Homegrown Peppers Sprouting on Counter From Seeds |

Instead of tossing pepper seeds, use them to grow more. Same for tomatoes. Using store-bought produce to create homegrown produce will eventually result in less frequent trips to the grocery store, which means you’ll be saving mucho dinero on organic fruits and veggies.

Since they’re being grown from seeds, these veggies will take the longest to produce. But the end result is definitely worth the wait. After cutting into a tomato or pepper, scoop out the seeds and dry them out on a paper towel for a day. Once dried, transfer seeds to a small soil-filled pot and gently mist with water. Depending on the amount of sunlight, temperature and moisture conditions, you’ll start to see sprouts within 1-3 weeks. These can also be potted and kept indoors, so you don’t need a large space to grow these veggies.

Bulb vegetables

Homegrown Garlic on Counter |

Onions and garlic gives savory dishes the flavorful kick we all seem to love. Whether you have a sprouting garlic clove or the chopped off end of a red onion, you can grow more of these items in the comfort of your own kitchen.
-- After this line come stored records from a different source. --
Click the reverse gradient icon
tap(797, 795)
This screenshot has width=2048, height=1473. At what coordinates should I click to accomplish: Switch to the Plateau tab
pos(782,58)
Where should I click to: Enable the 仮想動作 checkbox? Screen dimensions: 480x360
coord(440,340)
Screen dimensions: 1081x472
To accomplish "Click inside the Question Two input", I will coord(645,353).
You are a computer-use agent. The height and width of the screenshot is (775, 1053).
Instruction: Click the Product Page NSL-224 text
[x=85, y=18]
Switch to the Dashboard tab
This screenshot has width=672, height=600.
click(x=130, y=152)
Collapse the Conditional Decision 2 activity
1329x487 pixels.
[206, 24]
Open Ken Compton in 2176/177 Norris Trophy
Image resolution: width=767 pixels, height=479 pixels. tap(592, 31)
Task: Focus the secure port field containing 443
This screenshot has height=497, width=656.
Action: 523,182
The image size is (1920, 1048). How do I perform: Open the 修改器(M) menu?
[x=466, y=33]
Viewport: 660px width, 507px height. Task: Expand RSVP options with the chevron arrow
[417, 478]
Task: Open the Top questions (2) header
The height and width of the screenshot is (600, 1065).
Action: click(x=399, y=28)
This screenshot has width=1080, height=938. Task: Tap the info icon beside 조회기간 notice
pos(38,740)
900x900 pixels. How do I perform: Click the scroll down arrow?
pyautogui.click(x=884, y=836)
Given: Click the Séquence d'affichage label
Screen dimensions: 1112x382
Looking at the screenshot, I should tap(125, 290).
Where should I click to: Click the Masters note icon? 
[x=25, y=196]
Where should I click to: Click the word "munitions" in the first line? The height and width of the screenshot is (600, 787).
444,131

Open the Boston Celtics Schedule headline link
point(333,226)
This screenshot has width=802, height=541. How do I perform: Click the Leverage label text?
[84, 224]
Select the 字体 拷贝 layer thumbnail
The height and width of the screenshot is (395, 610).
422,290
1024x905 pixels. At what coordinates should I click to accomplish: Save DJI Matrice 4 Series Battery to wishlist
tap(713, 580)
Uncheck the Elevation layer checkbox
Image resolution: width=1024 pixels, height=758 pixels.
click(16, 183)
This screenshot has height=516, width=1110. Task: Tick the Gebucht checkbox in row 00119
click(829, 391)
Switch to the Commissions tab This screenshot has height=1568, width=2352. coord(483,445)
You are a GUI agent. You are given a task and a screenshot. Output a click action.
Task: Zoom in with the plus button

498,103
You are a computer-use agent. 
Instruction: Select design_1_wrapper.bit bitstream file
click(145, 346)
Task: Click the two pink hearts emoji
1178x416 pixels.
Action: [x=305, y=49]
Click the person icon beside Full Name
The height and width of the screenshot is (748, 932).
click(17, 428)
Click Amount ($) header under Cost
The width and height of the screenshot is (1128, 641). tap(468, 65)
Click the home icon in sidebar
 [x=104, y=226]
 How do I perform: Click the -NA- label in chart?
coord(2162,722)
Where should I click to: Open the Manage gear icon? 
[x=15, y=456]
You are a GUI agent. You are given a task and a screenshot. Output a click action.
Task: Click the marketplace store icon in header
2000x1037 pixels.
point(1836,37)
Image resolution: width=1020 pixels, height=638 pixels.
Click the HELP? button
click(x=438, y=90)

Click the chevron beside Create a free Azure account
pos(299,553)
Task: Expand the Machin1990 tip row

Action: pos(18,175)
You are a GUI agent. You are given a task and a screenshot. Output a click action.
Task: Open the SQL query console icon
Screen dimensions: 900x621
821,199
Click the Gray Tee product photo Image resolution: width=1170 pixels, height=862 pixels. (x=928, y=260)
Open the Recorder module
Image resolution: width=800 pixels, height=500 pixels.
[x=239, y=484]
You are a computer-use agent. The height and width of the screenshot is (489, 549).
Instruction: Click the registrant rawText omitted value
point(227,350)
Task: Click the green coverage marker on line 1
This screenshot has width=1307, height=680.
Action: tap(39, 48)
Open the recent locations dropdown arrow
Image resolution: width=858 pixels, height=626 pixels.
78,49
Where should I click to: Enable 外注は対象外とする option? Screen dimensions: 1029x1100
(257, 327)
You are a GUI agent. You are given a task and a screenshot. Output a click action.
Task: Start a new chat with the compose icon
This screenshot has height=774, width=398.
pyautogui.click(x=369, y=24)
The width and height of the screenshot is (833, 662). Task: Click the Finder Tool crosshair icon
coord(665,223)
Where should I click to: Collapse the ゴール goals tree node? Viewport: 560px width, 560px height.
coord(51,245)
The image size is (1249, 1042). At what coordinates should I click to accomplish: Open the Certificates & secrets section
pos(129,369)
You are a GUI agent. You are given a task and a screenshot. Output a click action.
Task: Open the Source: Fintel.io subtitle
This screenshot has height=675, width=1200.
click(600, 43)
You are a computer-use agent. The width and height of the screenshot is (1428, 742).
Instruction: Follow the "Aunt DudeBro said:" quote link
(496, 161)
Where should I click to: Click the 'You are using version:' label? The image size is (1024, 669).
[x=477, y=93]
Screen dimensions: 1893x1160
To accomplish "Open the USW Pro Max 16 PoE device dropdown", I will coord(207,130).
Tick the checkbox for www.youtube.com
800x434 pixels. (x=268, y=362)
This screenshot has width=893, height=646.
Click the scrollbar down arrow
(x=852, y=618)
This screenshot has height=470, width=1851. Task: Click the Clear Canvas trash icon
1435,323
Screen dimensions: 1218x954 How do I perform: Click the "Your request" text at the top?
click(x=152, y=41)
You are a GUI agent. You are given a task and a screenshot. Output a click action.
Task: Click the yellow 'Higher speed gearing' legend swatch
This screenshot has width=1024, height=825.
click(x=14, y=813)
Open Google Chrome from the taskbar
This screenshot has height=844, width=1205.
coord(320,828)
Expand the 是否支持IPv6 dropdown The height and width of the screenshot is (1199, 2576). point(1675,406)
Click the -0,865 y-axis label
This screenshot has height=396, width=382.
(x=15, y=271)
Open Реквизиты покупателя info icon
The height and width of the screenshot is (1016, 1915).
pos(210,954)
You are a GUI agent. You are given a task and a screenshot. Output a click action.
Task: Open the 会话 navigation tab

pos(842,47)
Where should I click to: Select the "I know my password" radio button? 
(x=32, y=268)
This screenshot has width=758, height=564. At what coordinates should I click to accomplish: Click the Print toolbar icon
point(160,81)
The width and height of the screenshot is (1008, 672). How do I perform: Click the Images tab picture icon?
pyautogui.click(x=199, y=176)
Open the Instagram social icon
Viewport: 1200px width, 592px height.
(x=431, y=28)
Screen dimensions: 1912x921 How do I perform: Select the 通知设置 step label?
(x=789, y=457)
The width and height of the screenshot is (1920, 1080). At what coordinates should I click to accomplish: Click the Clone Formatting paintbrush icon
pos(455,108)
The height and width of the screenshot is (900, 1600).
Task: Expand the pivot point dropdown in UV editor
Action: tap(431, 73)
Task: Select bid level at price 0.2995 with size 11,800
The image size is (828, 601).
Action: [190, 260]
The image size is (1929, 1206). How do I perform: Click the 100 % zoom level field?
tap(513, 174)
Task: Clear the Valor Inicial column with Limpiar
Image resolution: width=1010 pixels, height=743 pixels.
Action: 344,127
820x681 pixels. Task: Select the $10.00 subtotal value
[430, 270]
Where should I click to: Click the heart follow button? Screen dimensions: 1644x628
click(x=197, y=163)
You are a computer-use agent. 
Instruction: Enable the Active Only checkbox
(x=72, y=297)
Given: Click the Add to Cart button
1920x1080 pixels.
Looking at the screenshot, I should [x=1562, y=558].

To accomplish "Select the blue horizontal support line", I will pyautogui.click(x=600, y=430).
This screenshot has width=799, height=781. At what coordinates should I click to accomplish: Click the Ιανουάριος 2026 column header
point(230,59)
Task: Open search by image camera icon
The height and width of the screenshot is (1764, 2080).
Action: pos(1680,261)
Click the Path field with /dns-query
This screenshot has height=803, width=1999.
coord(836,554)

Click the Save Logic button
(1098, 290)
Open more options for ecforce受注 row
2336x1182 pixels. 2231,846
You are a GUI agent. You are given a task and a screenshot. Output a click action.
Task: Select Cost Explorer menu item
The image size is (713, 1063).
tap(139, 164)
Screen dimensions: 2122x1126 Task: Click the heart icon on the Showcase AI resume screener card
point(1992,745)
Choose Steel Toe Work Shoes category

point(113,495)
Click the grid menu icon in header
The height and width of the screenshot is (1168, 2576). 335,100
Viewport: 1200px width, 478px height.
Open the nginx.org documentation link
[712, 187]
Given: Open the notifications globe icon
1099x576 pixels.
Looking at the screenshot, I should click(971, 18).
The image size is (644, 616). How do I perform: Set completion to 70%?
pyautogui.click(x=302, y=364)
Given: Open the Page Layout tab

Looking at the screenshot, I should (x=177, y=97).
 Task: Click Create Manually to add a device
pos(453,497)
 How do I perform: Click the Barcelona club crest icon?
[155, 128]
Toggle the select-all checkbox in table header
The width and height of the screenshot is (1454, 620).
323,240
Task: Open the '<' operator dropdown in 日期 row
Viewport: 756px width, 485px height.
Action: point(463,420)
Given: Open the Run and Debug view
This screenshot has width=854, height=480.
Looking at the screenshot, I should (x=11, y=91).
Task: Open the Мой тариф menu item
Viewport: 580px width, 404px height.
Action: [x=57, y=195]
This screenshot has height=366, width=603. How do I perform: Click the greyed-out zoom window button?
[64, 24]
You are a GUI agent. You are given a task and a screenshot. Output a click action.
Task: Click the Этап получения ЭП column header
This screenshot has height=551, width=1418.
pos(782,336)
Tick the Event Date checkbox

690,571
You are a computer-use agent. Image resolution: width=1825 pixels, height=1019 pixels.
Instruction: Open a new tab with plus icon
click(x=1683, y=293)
Simply place them root-side-down in a bit of water. Once the roots begin to grow, plant them in a pot with some soil. These will take a little while to regrow. But unlike potatoes, you can actually cook with the sprouting greens. Onion and garlic sprouts have a similar flavor to the bulbs, just milder. Use chopped green onion tops to garnish soup, make salad dressings, season homegrown root vegetables and more.